* [EXERCISE REQUIREMENTS]
**a)** In the comics series excerpt:
(i) How many copies did the first volume sell in France?
(ii) Which Angoulême award did Guarnido and Diaz Canales receive?
(iii) In what place and period is the story set?
**b)** What comes next in the comics series excerpt? Carry it on after its final sentence.

* [DOCUMENT EXCERPT]
===

Although it was the creators' first comics endeavour, the first volume was an immense success, selling more than 200,000 copies in France alone.[citation needed] The series has been translated from the original French and Spanish into Bulgarian, Croatian, Danish, Dutch, English, Finnish, German, Greek, Italian, Japanese, Norwegian, Polish, Portuguese, Serbian, Swedish and Taiwanese.

Guarnido and Diaz Canales have received several prizes for the impressive, lavish visualisation and the books as a whole, among these three nominations for the Eisner Awards, and an Angoulême Prize for Artwork.[3][4][5]

Contents

[edit] Synopsis

The story is set in a film noir environment, in the USA of the late 1950s. All the characters are anthropomorphic animals (female characters are often much more anthropomorphized), their specific species reflecting their personality and their part in the story. For example, nearly all the policemen are canid, usually German Shepherds, Bloodhounds, Foxes or Scottish Terriers.

===

* [INFORMATION SUPPLIED]
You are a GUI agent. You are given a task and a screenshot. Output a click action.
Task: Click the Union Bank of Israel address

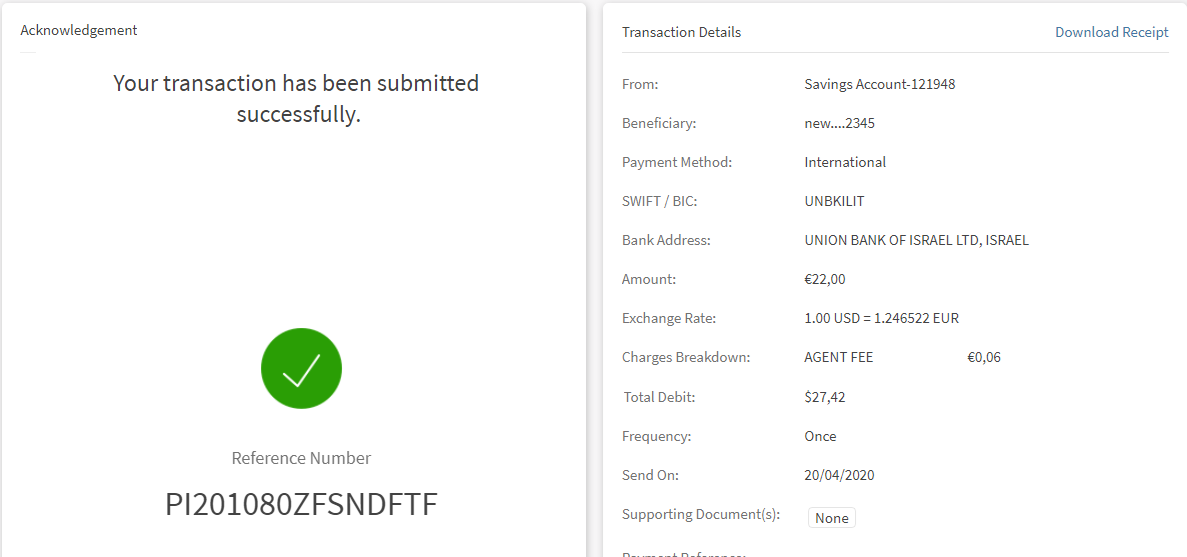click(x=916, y=240)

===

* [ANSWERS PER TASK]
**a)**
(i) More than 200,000 copies.
(ii) An Angoulême Prize for Artwork.
(iii) The USA of the late 1950s, in a film noir environment.

**b)**
The strip is made with a rather dirty-realist outlook, a dark cinematic style and fairly clean, realistic lines. Coupled with the truly lavish and time-consuming drawing, done in watercolor, the strip appears very realistic indeed despite using animals. The quality of the drawing has improved noticeably throughout the series, with sharper, higher-quality colour and less grainy lines in later issues.

[edit] Cameos

The series occasionally features anthropomorphic versions of famous people (not always in a good light), most notably so far in Red Soul, where Adolf Hitler is seen in a photograph (though not named) as a cat. It also includes characters clearly based on real historical ones; such as Senator Joseph McCarthy, who appears as Senator Gallo (a cockerel); Allen Ginsberg, who appears as Greenberg (a bison); and Otto Liebber (the proverbial 'German scientist'), who bears occupational and character similarities to many scientists involved in the Manhattan Project of Los Alamos.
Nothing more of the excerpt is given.